The main difference between the 2 is Trinnov has 3D spatial re-mapping which NO other EQ has. I thought as just an EQ that Audyssey XT32 did a better job and got my subs flatter. The Onkyo 5508 with XT32 also sounded better for music IMO. Were Trinnov really excels is with movies for me as it makes the room disappear and you are no longer hearing the speakers but a wall of sound around you. It really is an experience and I have had my first 972 for almost a year now and still am amazed at how huge and enveloping the soundstage is.

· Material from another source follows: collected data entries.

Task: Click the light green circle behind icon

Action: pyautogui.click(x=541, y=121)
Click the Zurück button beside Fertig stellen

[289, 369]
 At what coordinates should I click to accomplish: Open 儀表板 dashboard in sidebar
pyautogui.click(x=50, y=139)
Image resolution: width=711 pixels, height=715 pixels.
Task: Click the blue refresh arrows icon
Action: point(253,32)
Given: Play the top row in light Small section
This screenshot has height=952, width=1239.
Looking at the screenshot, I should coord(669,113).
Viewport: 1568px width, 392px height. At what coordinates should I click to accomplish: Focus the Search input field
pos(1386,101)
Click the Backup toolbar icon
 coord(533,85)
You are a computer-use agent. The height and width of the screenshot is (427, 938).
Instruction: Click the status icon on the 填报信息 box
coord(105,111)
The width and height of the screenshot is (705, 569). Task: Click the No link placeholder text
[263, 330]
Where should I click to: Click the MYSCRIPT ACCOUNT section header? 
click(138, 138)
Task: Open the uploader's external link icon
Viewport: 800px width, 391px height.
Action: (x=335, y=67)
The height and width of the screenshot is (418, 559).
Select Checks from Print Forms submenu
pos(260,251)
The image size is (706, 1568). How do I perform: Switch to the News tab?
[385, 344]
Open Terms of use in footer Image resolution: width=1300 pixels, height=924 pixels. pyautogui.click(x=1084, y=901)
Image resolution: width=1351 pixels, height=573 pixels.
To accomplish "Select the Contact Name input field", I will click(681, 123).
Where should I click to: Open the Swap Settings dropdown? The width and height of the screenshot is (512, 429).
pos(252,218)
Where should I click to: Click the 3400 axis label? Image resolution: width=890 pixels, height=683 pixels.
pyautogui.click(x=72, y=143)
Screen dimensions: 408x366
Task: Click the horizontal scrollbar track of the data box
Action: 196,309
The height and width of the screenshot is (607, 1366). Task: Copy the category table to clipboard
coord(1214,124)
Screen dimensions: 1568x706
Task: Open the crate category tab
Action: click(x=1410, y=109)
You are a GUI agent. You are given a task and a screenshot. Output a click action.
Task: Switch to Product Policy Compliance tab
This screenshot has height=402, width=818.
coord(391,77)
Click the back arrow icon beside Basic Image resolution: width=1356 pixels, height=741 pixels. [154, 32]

It really is a receiver for a dedicated room though unless your family is technically savvy and patient. It really is a shame that the 972 has so many quirks, it would be a real winner if it just worked like a normal Denon or Onkyo.


----------



## JBrax (Oct 13, 2011)

I'm pretty much 90% movies so I may look into it someday. Until I have a dedicated room and projector I'll just be sticking with my current setup. Maybe down the line Trinnov will be integrated into something more user friendly without the quirks.


----------



## koolfool (Jan 12, 2013)

So it looks like its the Denon. Excellent! I feel better already. Thanks for the opinions folks I appreciate ALL of them.


----------



## hjones4841 (Jan 21, 2009)

koolfool said:


> So it looks like its the Denon. Excellent! I feel better already. Thanks for the opinions folks I appreciate ALL of them.


You will not be disappointed.


----------



## asere (Dec 7, 2011)

I agree! Denon owner myself and very satisfied!


----------